### [Stored items]
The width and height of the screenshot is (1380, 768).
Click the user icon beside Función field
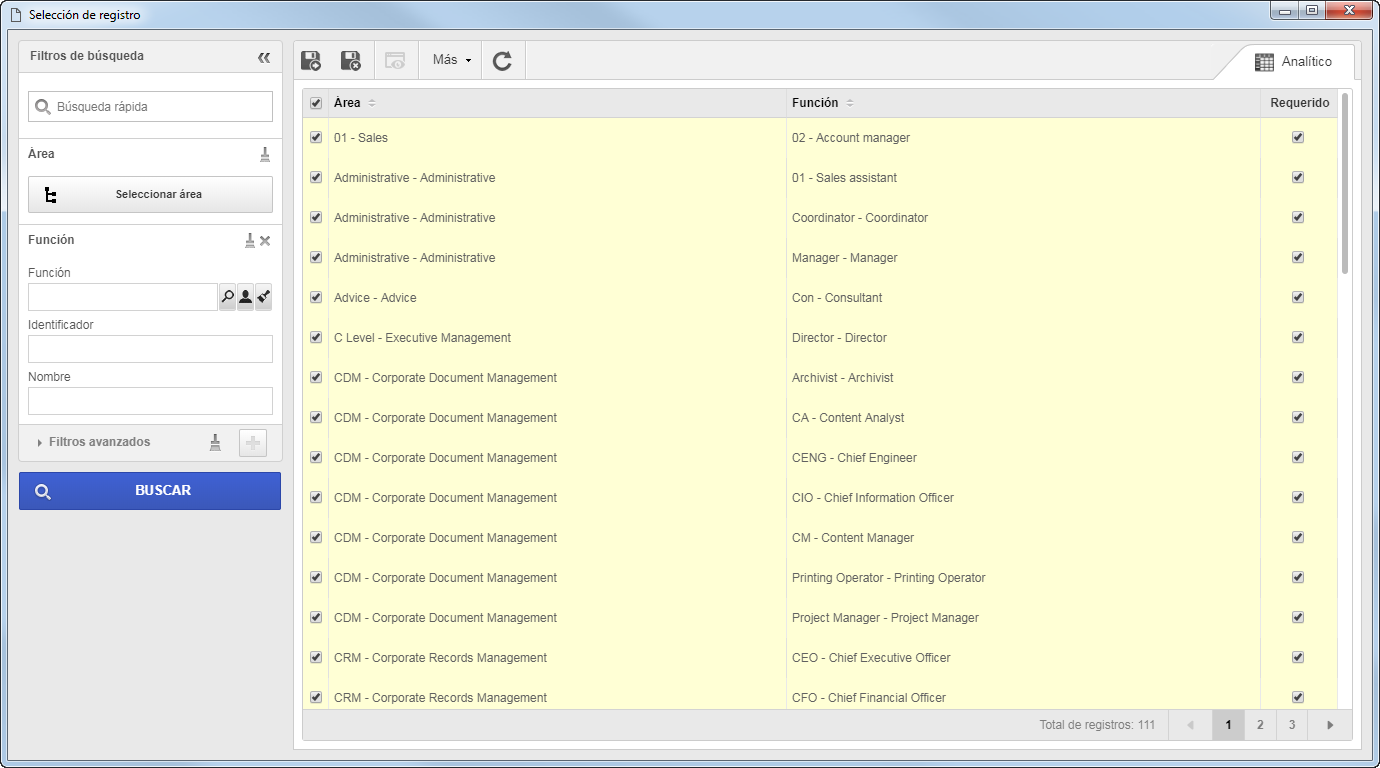[245, 297]
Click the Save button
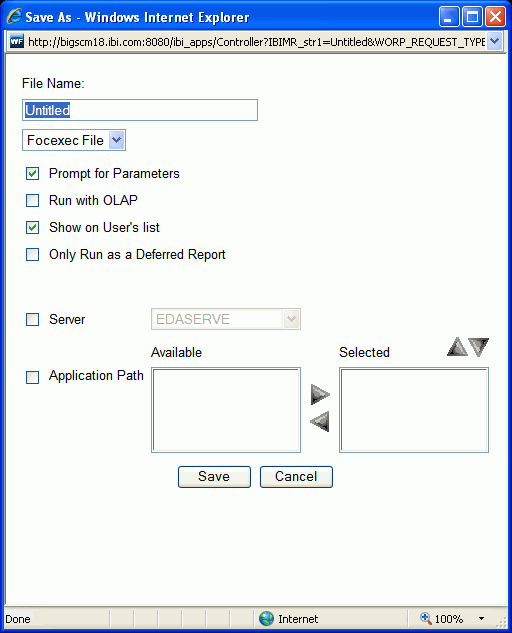Screen dimensions: 512x633 pyautogui.click(x=214, y=477)
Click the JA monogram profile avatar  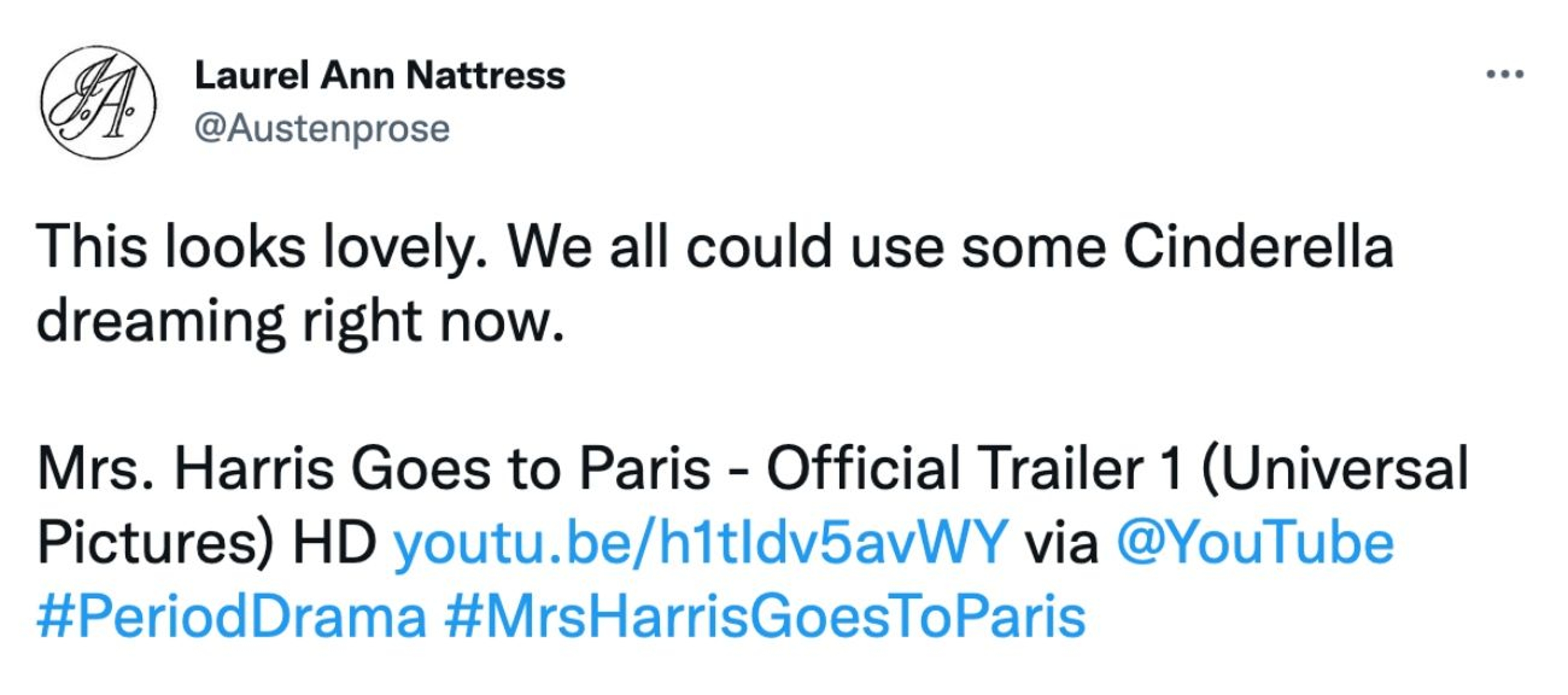click(98, 102)
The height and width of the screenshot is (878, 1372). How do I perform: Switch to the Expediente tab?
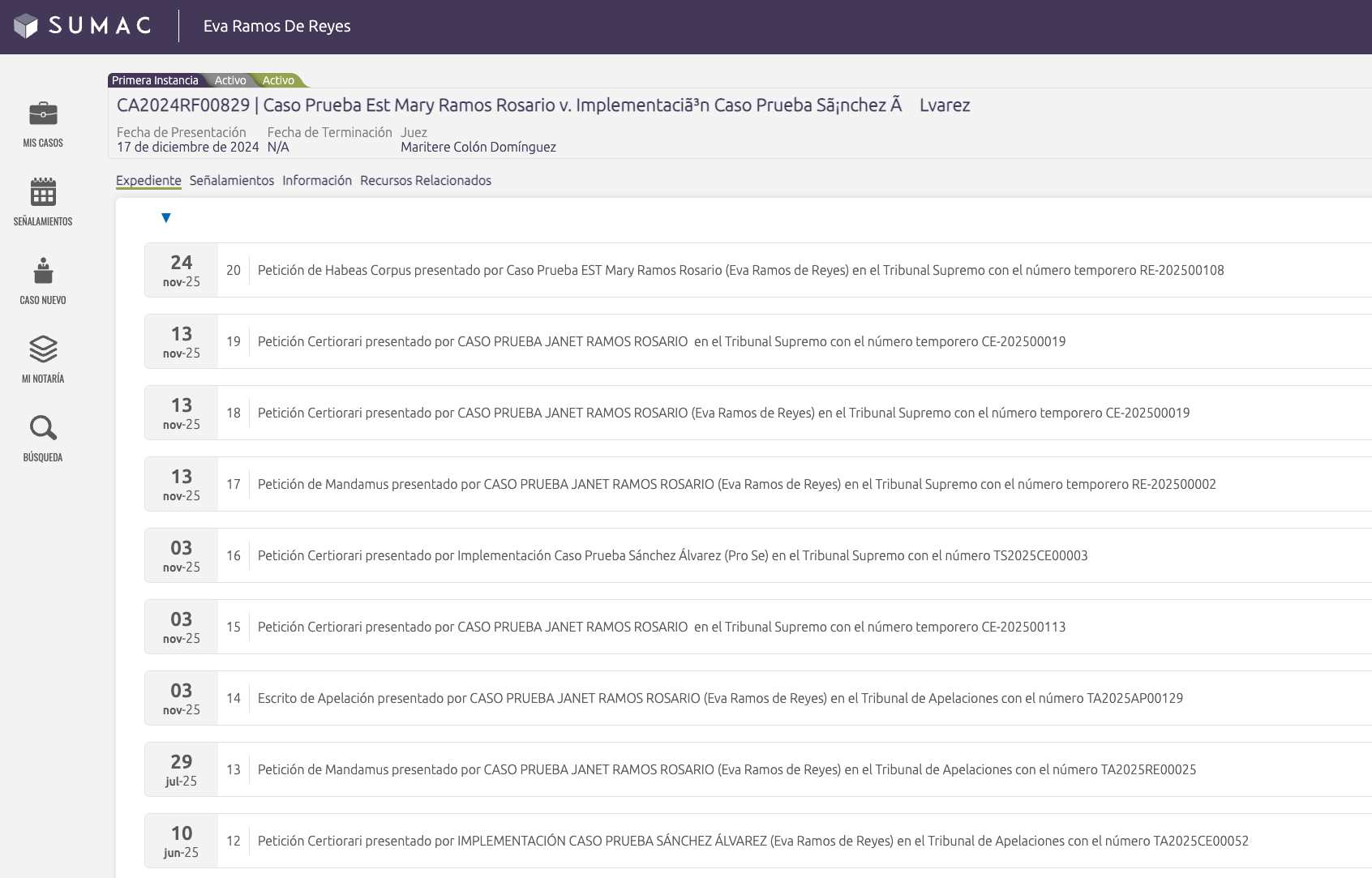[148, 180]
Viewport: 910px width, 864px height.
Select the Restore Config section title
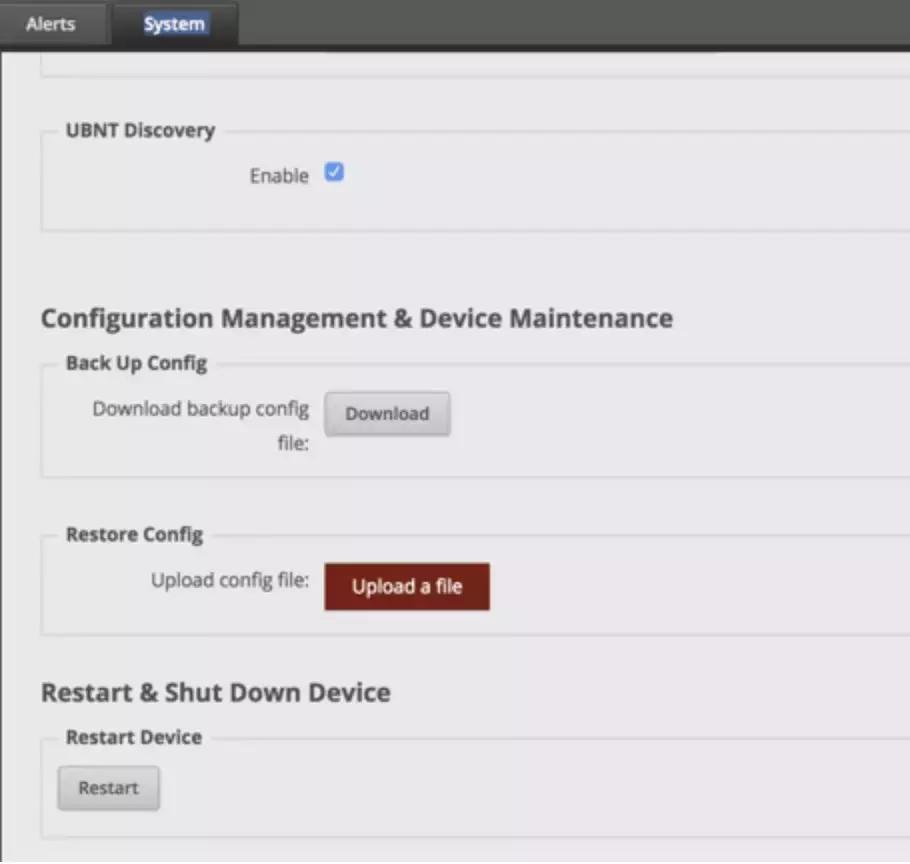tap(134, 535)
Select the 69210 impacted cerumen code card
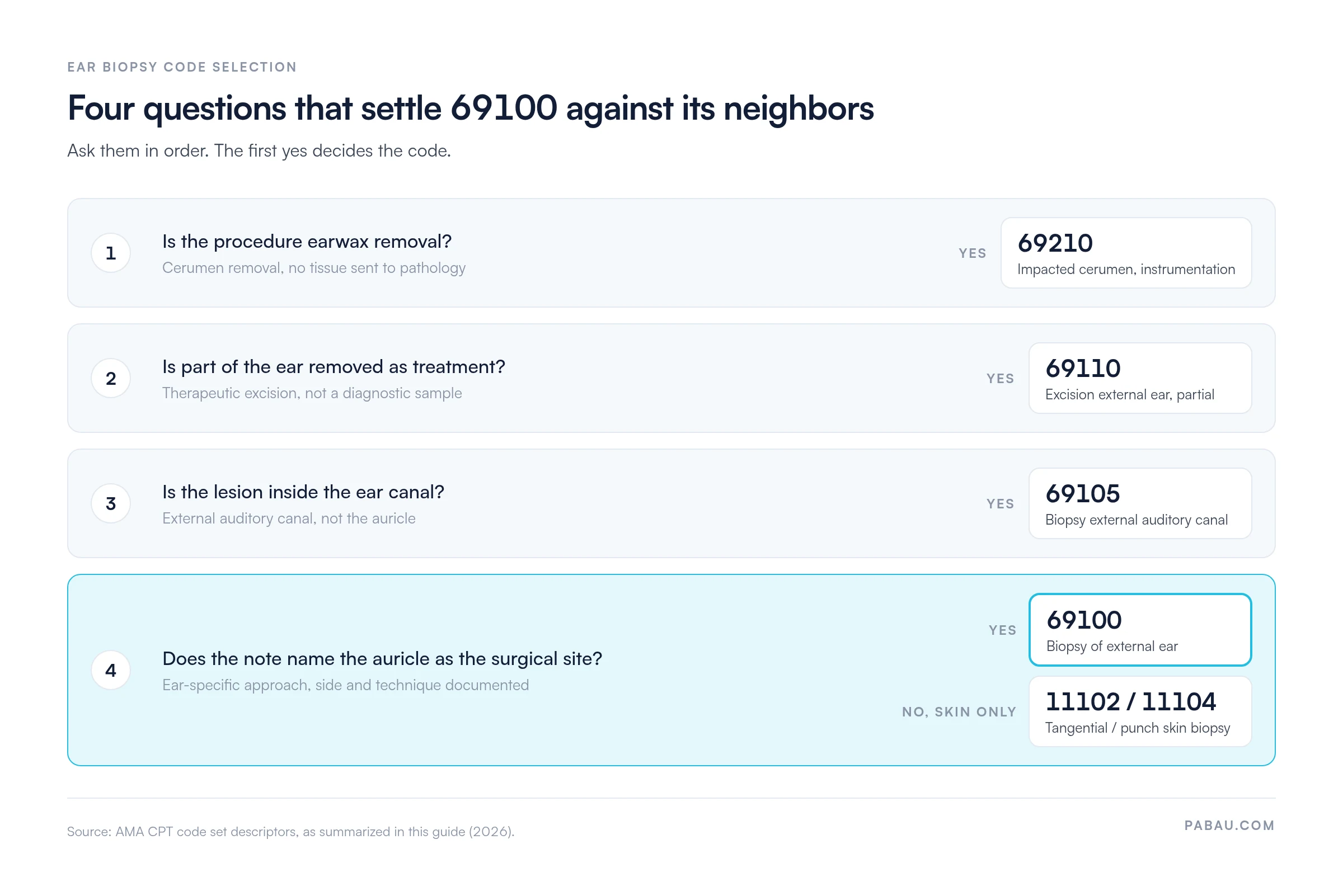 1126,253
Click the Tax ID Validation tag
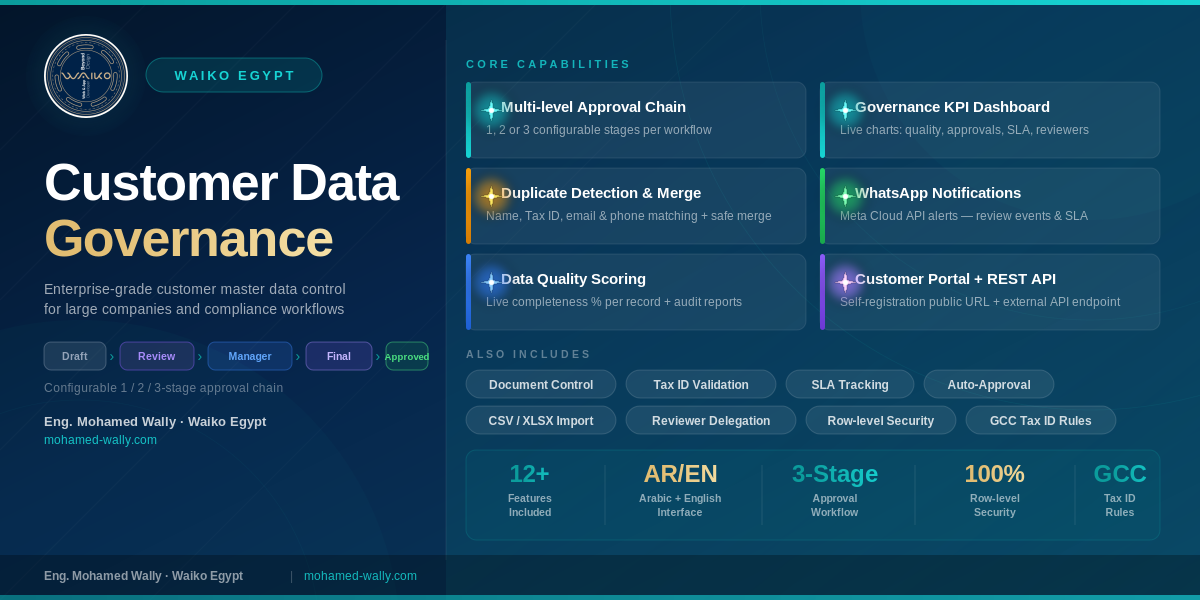Screen dimensions: 1200x600 pyautogui.click(x=701, y=384)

### [Exercise goal]
Repeat the lines of the records verbatim, starting at the line containing "Select the 69210 impacted cerumen code card" and stopping after the final line. Images stay out.

### [Task solution]
Select the 69210 impacted cerumen code card
 1126,253
Click the Tax ID Validation tag
Screen dimensions: 1200x600 pyautogui.click(x=701, y=384)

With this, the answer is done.